BEGIN

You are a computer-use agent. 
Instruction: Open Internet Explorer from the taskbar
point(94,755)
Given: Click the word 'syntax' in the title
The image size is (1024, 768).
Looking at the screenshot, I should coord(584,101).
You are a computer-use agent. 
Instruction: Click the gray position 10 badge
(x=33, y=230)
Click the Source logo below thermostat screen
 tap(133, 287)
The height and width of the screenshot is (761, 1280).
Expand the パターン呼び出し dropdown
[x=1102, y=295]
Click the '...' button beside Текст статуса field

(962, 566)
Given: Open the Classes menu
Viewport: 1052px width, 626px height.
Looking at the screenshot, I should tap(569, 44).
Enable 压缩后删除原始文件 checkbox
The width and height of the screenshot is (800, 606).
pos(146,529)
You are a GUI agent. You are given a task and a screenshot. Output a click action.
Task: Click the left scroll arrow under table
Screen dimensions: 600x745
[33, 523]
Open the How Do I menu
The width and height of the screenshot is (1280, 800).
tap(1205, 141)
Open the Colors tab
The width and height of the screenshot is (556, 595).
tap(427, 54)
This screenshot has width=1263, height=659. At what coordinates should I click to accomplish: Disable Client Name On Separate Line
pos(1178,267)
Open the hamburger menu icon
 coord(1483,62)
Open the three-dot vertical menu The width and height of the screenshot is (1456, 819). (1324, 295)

END

- [What is expected]: Reproduce each of the items above verbatim, line for line.

- [Task response]:
You are a computer-use agent. 
Instruction: Open Internet Explorer from the taskbar
point(94,755)
Given: Click the word 'syntax' in the title
The image size is (1024, 768).
Looking at the screenshot, I should coord(584,101).
You are a computer-use agent. 
Instruction: Click the gray position 10 badge
(x=33, y=230)
Click the Source logo below thermostat screen
 tap(133, 287)
The height and width of the screenshot is (761, 1280).
Expand the パターン呼び出し dropdown
[x=1102, y=295]
Click the '...' button beside Текст статуса field

(962, 566)
Given: Open the Classes menu
Viewport: 1052px width, 626px height.
Looking at the screenshot, I should tap(569, 44).
Enable 压缩后删除原始文件 checkbox
The width and height of the screenshot is (800, 606).
pos(146,529)
You are a GUI agent. You are given a task and a screenshot. Output a click action.
Task: Click the left scroll arrow under table
Screen dimensions: 600x745
[33, 523]
Open the How Do I menu
The width and height of the screenshot is (1280, 800).
tap(1205, 141)
Open the Colors tab
The width and height of the screenshot is (556, 595).
tap(427, 54)
This screenshot has width=1263, height=659. At what coordinates should I click to accomplish: Disable Client Name On Separate Line
pos(1178,267)
Open the hamburger menu icon
 coord(1483,62)
Open the three-dot vertical menu The width and height of the screenshot is (1456, 819). (1324, 295)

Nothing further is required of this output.